▶ [About this task] Extract the final stretch of the data: the line that contains "Task: Mark Pre-registration" and every line after it, unaltered, and no other lines.

▶ [Stored data]
╭──

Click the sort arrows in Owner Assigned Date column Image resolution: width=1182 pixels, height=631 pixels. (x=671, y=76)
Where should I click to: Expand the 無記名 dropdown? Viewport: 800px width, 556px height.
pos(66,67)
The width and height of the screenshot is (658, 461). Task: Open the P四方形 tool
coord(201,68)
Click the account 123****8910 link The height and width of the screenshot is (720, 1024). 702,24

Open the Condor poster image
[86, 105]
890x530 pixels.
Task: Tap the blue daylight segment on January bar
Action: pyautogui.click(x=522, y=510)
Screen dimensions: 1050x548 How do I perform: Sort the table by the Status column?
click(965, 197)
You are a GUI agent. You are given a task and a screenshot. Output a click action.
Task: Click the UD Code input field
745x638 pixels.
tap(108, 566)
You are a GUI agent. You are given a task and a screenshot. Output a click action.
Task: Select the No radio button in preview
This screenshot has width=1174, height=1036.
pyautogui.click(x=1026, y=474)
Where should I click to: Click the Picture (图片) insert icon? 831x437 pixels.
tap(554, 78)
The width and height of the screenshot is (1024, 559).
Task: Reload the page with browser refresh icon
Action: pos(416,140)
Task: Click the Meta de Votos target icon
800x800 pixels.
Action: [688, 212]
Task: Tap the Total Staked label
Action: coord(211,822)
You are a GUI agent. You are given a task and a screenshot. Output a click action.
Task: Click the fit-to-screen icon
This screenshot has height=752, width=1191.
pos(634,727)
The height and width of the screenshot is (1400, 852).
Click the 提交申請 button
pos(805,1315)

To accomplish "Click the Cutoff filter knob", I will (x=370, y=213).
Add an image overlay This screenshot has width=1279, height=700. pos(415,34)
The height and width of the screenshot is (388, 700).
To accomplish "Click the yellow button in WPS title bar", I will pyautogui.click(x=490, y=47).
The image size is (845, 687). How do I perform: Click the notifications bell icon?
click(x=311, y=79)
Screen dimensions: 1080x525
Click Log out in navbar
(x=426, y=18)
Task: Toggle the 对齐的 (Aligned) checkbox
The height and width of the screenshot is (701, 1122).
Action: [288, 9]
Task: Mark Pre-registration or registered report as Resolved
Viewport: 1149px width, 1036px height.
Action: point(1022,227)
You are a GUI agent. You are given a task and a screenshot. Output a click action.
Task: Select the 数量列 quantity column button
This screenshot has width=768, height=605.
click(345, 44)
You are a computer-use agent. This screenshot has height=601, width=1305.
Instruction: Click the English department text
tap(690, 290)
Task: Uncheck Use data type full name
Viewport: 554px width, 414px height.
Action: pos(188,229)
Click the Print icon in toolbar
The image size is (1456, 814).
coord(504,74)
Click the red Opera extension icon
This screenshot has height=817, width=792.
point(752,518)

╰──

▶ [Exercise response]
Task: Mark Pre-registration or registered report as Resolved
Viewport: 1149px width, 1036px height.
Action: point(1022,227)
You are a GUI agent. You are given a task and a screenshot. Output a click action.
Task: Select the 数量列 quantity column button
This screenshot has width=768, height=605.
click(345, 44)
You are a computer-use agent. This screenshot has height=601, width=1305.
Instruction: Click the English department text
tap(690, 290)
Task: Uncheck Use data type full name
Viewport: 554px width, 414px height.
Action: pos(188,229)
Click the Print icon in toolbar
The image size is (1456, 814).
coord(504,74)
Click the red Opera extension icon
This screenshot has height=817, width=792.
point(752,518)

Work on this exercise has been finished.